------ Information given

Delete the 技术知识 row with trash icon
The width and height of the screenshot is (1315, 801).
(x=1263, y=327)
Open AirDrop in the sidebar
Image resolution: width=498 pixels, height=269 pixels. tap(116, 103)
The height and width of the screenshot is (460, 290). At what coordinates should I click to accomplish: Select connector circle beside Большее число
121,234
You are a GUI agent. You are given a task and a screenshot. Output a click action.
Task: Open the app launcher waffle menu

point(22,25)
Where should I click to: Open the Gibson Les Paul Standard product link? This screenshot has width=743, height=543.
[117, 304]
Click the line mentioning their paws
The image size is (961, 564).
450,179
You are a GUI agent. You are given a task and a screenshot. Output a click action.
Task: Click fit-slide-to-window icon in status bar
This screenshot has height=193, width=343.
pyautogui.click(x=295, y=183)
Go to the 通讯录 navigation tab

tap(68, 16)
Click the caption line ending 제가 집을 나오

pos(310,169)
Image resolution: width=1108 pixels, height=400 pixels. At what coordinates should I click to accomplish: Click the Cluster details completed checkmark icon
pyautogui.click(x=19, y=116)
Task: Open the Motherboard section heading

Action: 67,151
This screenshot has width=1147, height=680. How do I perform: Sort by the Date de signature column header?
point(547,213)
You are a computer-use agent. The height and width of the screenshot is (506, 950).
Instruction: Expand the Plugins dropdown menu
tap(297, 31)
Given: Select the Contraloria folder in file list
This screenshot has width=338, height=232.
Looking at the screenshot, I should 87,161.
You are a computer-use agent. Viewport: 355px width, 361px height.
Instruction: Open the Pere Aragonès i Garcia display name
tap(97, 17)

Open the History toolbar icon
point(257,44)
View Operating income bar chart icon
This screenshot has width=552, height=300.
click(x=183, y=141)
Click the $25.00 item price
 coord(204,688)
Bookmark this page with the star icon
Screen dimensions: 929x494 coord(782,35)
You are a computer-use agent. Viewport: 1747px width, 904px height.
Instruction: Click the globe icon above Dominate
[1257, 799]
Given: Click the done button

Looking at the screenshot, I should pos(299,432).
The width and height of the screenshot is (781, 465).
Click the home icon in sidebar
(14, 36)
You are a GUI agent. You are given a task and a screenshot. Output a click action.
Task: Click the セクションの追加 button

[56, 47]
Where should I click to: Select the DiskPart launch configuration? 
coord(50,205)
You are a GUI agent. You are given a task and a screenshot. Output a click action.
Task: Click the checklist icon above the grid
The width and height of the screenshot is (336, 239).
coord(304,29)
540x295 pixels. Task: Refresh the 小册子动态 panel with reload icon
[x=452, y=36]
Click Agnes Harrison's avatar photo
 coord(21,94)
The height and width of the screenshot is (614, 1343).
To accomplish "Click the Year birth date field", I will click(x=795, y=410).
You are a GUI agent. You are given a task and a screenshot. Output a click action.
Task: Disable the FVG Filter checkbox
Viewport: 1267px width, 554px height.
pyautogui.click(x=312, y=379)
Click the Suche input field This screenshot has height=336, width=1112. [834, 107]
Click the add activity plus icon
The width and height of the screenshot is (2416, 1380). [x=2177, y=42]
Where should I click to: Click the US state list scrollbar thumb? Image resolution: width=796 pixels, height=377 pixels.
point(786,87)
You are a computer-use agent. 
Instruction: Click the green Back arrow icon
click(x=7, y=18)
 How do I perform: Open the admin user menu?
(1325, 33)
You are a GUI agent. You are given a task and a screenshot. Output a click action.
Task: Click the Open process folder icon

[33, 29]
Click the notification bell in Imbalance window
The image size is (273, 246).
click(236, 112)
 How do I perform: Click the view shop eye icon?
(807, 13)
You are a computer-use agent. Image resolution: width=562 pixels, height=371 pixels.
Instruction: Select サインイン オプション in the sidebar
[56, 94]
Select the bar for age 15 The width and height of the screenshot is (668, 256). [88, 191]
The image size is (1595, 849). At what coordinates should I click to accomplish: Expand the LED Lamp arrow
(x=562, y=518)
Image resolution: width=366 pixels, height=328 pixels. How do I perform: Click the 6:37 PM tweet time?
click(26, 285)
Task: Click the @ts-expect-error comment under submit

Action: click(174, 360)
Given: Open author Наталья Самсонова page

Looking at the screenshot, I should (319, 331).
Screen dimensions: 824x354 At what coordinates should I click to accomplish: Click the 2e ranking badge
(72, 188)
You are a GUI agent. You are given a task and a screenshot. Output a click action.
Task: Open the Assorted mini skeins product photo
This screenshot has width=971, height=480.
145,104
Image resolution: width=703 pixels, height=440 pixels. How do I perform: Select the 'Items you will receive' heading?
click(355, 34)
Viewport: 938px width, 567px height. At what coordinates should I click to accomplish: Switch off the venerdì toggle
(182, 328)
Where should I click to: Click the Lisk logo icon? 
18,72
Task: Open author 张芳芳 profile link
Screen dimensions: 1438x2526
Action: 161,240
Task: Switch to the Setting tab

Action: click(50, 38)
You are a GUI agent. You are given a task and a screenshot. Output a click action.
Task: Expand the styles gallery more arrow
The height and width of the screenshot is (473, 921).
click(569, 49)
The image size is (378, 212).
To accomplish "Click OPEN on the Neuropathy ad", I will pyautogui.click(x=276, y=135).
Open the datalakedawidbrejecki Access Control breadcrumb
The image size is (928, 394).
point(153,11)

------------

The full listing should be duplicated exactly, line by line.

Answer to this task.
Delete the 技术知识 row with trash icon
The width and height of the screenshot is (1315, 801).
(x=1263, y=327)
Open AirDrop in the sidebar
Image resolution: width=498 pixels, height=269 pixels. tap(116, 103)
The height and width of the screenshot is (460, 290). At what coordinates should I click to accomplish: Select connector circle beside Большее число
121,234
You are a GUI agent. You are given a task and a screenshot. Output a click action.
Task: Open the app launcher waffle menu

point(22,25)
Where should I click to: Open the Gibson Les Paul Standard product link? This screenshot has width=743, height=543.
[117, 304]
Click the line mentioning their paws
The image size is (961, 564).
450,179
You are a GUI agent. You are given a task and a screenshot. Output a click action.
Task: Click fit-slide-to-window icon in status bar
This screenshot has height=193, width=343.
pyautogui.click(x=295, y=183)
Go to the 通讯录 navigation tab

tap(68, 16)
Click the caption line ending 제가 집을 나오

pos(310,169)
Image resolution: width=1108 pixels, height=400 pixels. At what coordinates should I click to accomplish: Click the Cluster details completed checkmark icon
pyautogui.click(x=19, y=116)
Task: Open the Motherboard section heading

Action: 67,151
This screenshot has width=1147, height=680. How do I perform: Sort by the Date de signature column header?
point(547,213)
You are a computer-use agent. The height and width of the screenshot is (506, 950).
Instruction: Expand the Plugins dropdown menu
tap(297, 31)
Given: Select the Contraloria folder in file list
This screenshot has width=338, height=232.
Looking at the screenshot, I should 87,161.
You are a computer-use agent. Viewport: 355px width, 361px height.
Instruction: Open the Pere Aragonès i Garcia display name
tap(97, 17)

Open the History toolbar icon
point(257,44)
View Operating income bar chart icon
This screenshot has width=552, height=300.
click(x=183, y=141)
Click the $25.00 item price
 coord(204,688)
Bookmark this page with the star icon
Screen dimensions: 929x494 coord(782,35)
You are a computer-use agent. Viewport: 1747px width, 904px height.
Instruction: Click the globe icon above Dominate
[1257, 799]
Given: Click the done button

Looking at the screenshot, I should pos(299,432).
The width and height of the screenshot is (781, 465).
Click the home icon in sidebar
(14, 36)
You are a GUI agent. You are given a task and a screenshot. Output a click action.
Task: Click the セクションの追加 button

[56, 47]
Where should I click to: Select the DiskPart launch configuration? 
coord(50,205)
You are a GUI agent. You are given a task and a screenshot. Output a click action.
Task: Click the checklist icon above the grid
The width and height of the screenshot is (336, 239).
coord(304,29)
540x295 pixels. Task: Refresh the 小册子动态 panel with reload icon
[x=452, y=36]
Click Agnes Harrison's avatar photo
 coord(21,94)
The height and width of the screenshot is (614, 1343).
To accomplish "Click the Year birth date field", I will click(x=795, y=410).
You are a GUI agent. You are given a task and a screenshot. Output a click action.
Task: Disable the FVG Filter checkbox
Viewport: 1267px width, 554px height.
pyautogui.click(x=312, y=379)
Click the Suche input field This screenshot has height=336, width=1112. [834, 107]
Click the add activity plus icon
The width and height of the screenshot is (2416, 1380). [x=2177, y=42]
Where should I click to: Click the US state list scrollbar thumb? Image resolution: width=796 pixels, height=377 pixels.
point(786,87)
You are a computer-use agent. 
Instruction: Click the green Back arrow icon
click(x=7, y=18)
 How do I perform: Open the admin user menu?
(1325, 33)
You are a GUI agent. You are given a task and a screenshot. Output a click action.
Task: Click the Open process folder icon

[33, 29]
Click the notification bell in Imbalance window
The image size is (273, 246).
click(236, 112)
 How do I perform: Click the view shop eye icon?
(807, 13)
You are a computer-use agent. Image resolution: width=562 pixels, height=371 pixels.
Instruction: Select サインイン オプション in the sidebar
[56, 94]
Select the bar for age 15 The width and height of the screenshot is (668, 256). [88, 191]
The image size is (1595, 849). At what coordinates should I click to accomplish: Expand the LED Lamp arrow
(x=562, y=518)
Image resolution: width=366 pixels, height=328 pixels. How do I perform: Click the 6:37 PM tweet time?
click(26, 285)
Task: Click the @ts-expect-error comment under submit

Action: click(174, 360)
Given: Open author Наталья Самсонова page

Looking at the screenshot, I should (319, 331).
Screen dimensions: 824x354 At what coordinates should I click to accomplish: Click the 2e ranking badge
(72, 188)
You are a GUI agent. You are given a task and a screenshot. Output a click action.
Task: Open the Assorted mini skeins product photo
This screenshot has width=971, height=480.
145,104
Image resolution: width=703 pixels, height=440 pixels. How do I perform: Select the 'Items you will receive' heading?
click(355, 34)
Viewport: 938px width, 567px height. At what coordinates should I click to accomplish: Switch off the venerdì toggle
(182, 328)
Where should I click to: Click the Lisk logo icon? 
18,72
Task: Open author 张芳芳 profile link
Screen dimensions: 1438x2526
Action: 161,240
Task: Switch to the Setting tab

Action: click(50, 38)
You are a GUI agent. You are given a task and a screenshot. Output a click action.
Task: Expand the styles gallery more arrow
The height and width of the screenshot is (473, 921).
click(569, 49)
The image size is (378, 212).
To accomplish "Click OPEN on the Neuropathy ad", I will pyautogui.click(x=276, y=135).
Open the datalakedawidbrejecki Access Control breadcrumb
The image size is (928, 394).
point(153,11)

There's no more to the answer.